Two hours, some thai food, and a few chapters in a book later I was told I was clear (after only one filleting!) and I was back on the table for the mending. Dr Miller tells me I will be there a while longer this time as “it takes a little longer to put you back together than it does to take you apart”. I’m thinking that seems to be the case with most things, but I sure hope they don’t have any nuts or bolts leftover when they’re done.
After getting anesthetized again and joking that I might doze off, I noticed that if I kept my eyes open I could see most of what was going on. “This is one of the few surgeries I will actually be able to see. I gotta watch this!” I told myself and focused on the scalpel poking around and the newly carved flap of skin being pulled down over the original crater now devoid of basal cells. I’m hoping that perspective made it look larger ’cause man, it seemed huge!

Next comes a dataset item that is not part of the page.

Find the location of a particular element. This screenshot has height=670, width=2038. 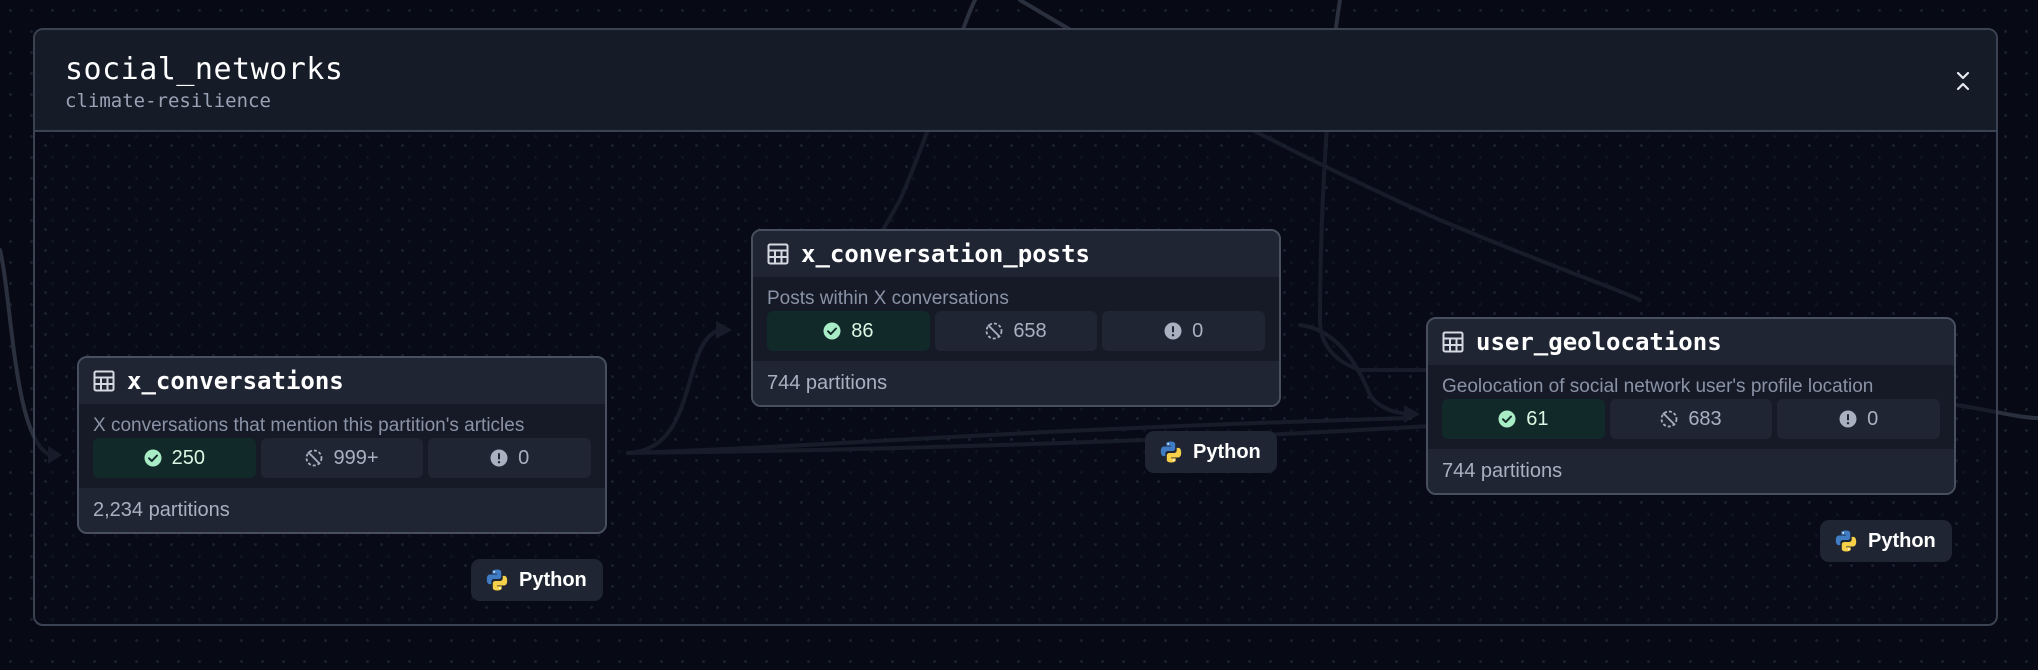

node-header: x_conversations is located at coordinates (342, 381).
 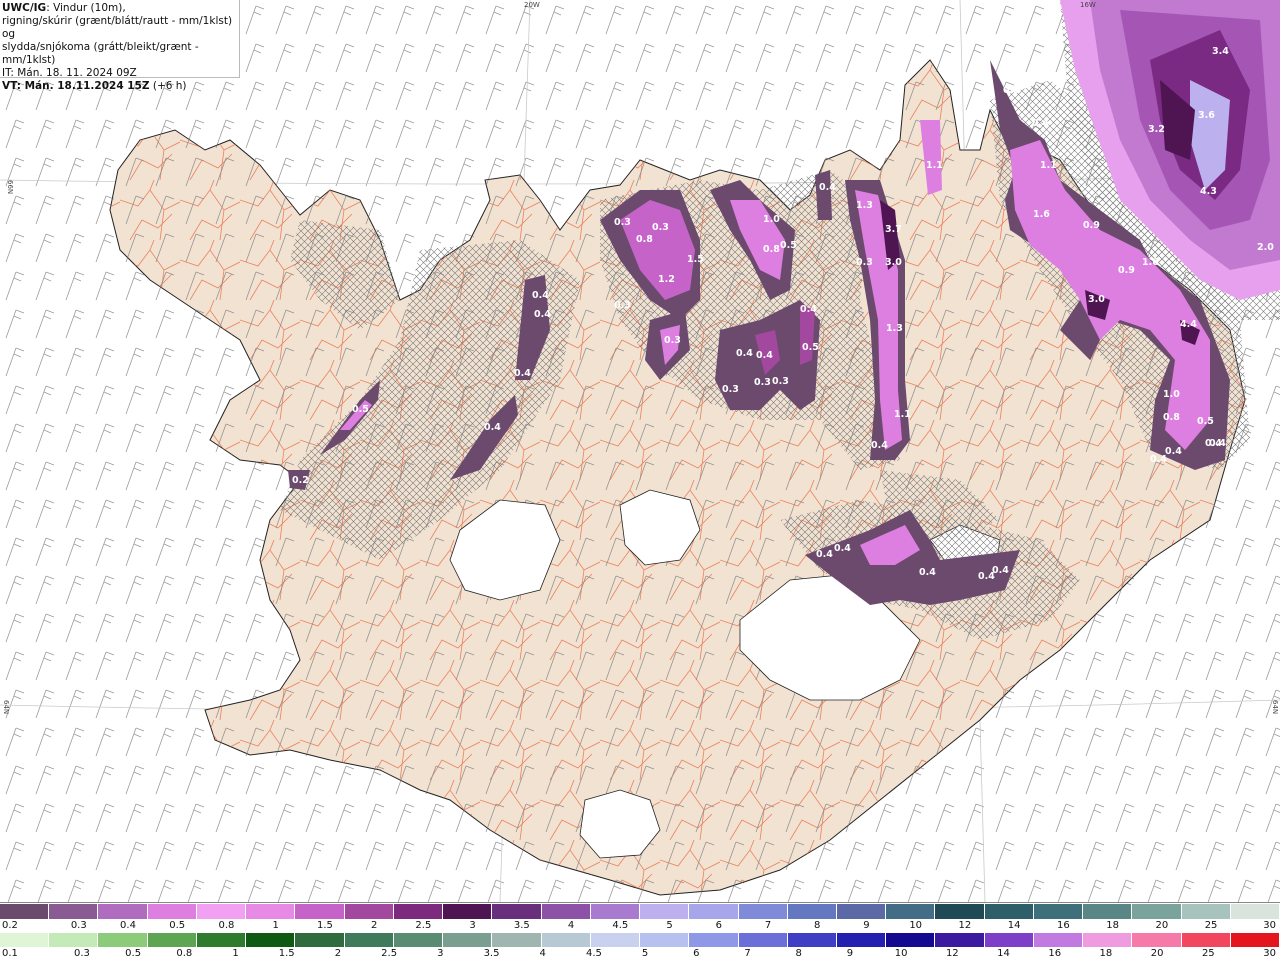 I want to click on snow-legend-tick: 0.2, so click(x=10, y=926).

I started to feel a little queasy once my brain connected the tugging and pulling my nose felt to the digging scalpel and bits of skin my eyes were seeing so I took a short break, closing my eyes and thinking about happy things like blue skies, puppies, and Arrested Development marathons.

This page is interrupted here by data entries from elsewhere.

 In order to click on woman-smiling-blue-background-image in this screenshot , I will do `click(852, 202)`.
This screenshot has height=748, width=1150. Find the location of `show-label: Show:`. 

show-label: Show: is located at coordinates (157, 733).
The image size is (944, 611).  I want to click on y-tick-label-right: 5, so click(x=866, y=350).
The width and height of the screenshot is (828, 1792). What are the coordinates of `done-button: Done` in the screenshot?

Once I was aware that they were on to the stitches I began to peer again through the hole in the sheet. That part was just downright entertaining! The needle is a hook shape, like a fish hook, but without the barb, and it’s colorful! I watched as she hooked through the bordering skin and came back up on the edge of the little skin cap covering the wound, pulling through a length of green thread. Each stitch was followed by a brief nose squeeze with a bit of gauze as though I were a child with a runny nose and the nurse was my mommy.

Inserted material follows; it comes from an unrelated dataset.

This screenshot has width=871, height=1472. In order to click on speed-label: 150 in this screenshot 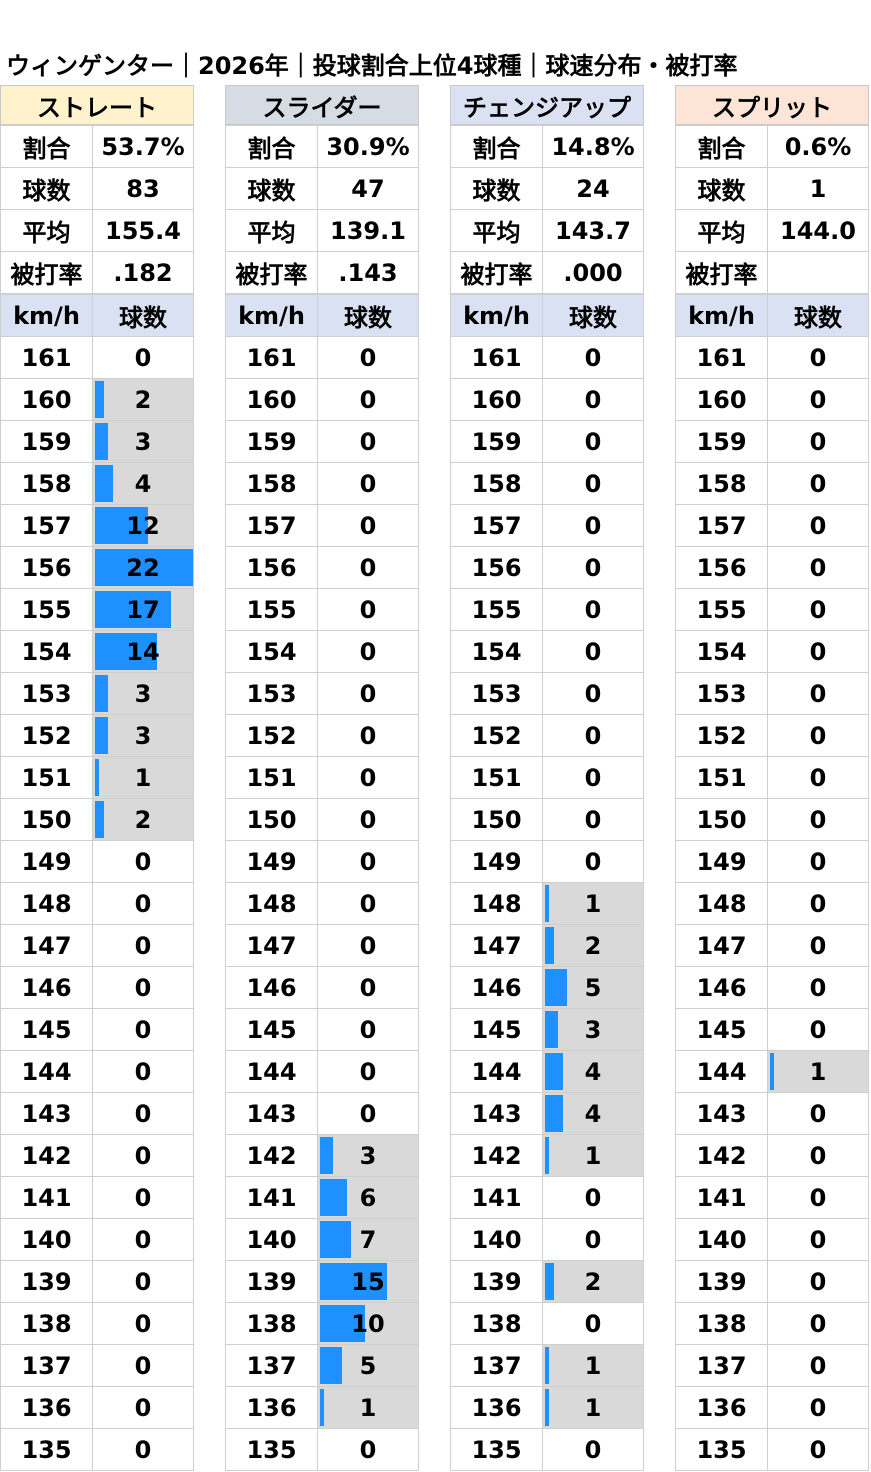, I will do `click(722, 820)`.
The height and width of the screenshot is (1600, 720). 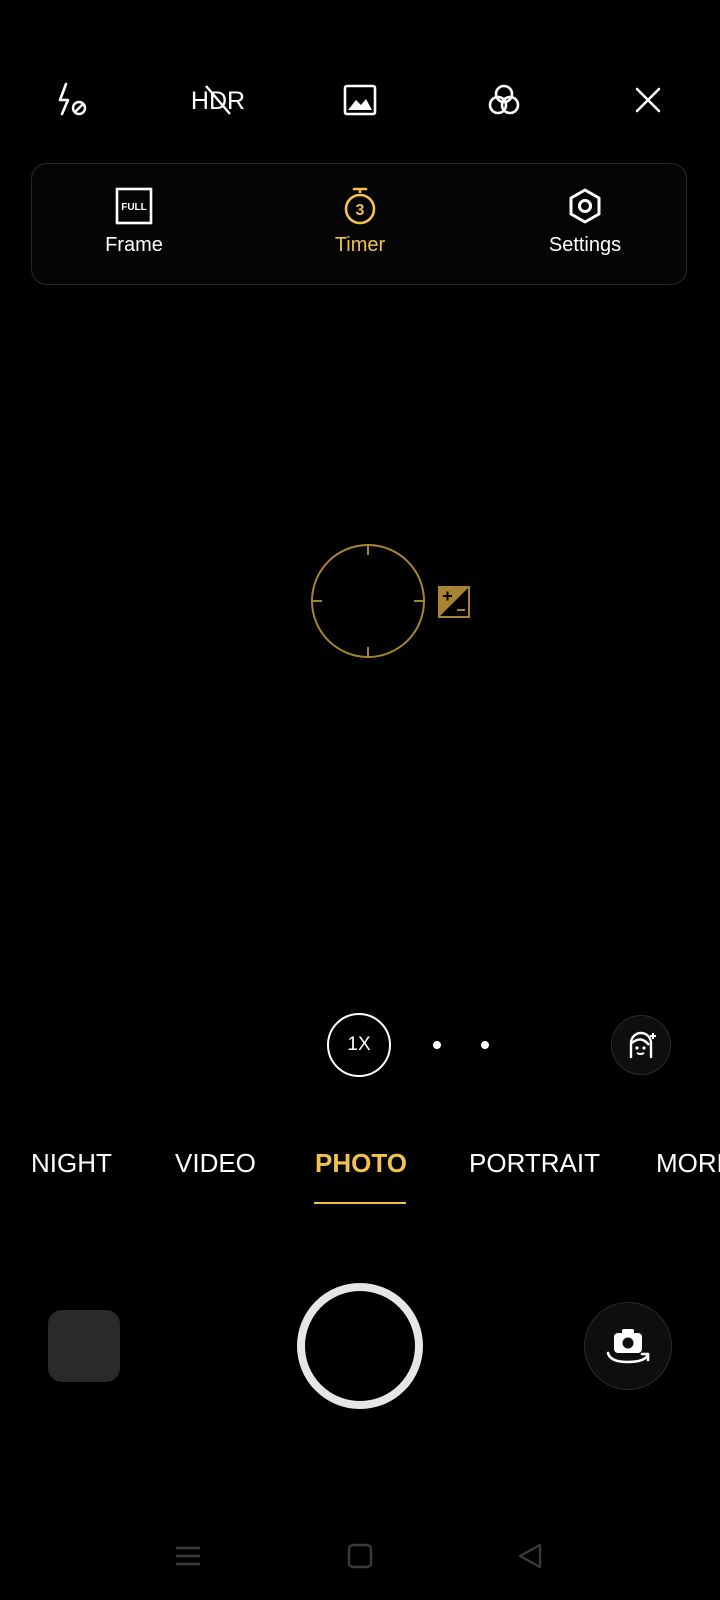 What do you see at coordinates (134, 245) in the screenshot?
I see `frame-label: Frame` at bounding box center [134, 245].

By 2pm I was wrapped up with a massive bandage, given a set of instructions, a prescription for Darvocet, which I suspect was a result of my obvious concern about avoiding ibuprofen for another week, and we were on our way. The instruction sheet described the pain I might feel as mild, but I would have described it otherwise as the anesthetic wore off and my nose felt like I was recovering from a severe sunburn. Coupled with the headache I was bound to have after a couple tense hours of lying on an uncomfortable table with my neck in a strange position, I was ready for the drugs before we even reached Target.
Unfortunately, the Target pharmacy was out of the Darvocet that the pharmacist described as “something we should never run out of”, but she rectified the situation quickly by utilizing a coupon for a $10 gift card with new prescriptions that we used towards a past prescription that had been waiting there for me (yes, I am a complete drug fiend now) and all of the sterile and antiseptic goodies we picked up to care for the pumpkin on my face during the coming week.
I managed to suffer through a trip to Safeway’s pharmacy, which I spent lying down in the car as Dave, husband of the year, fetched painkillers for his poor ailing wife. Four hours of napping and one hour of the Omega Man later and I was feeling fine. Charleton Heston letting loose on vampires with a machine gun can do that for a person.
Tomorrow I head back to work complete with massive face bandage, but sadly without the t-shirt reading, “You don’t have to ask, it was skin cancer” that I had wanted in order to avoid the questioning stares. Now I’m thinking it would be funnier for it to read, “I got bitten by a dinosaur at the Yahoo! picnic” instead.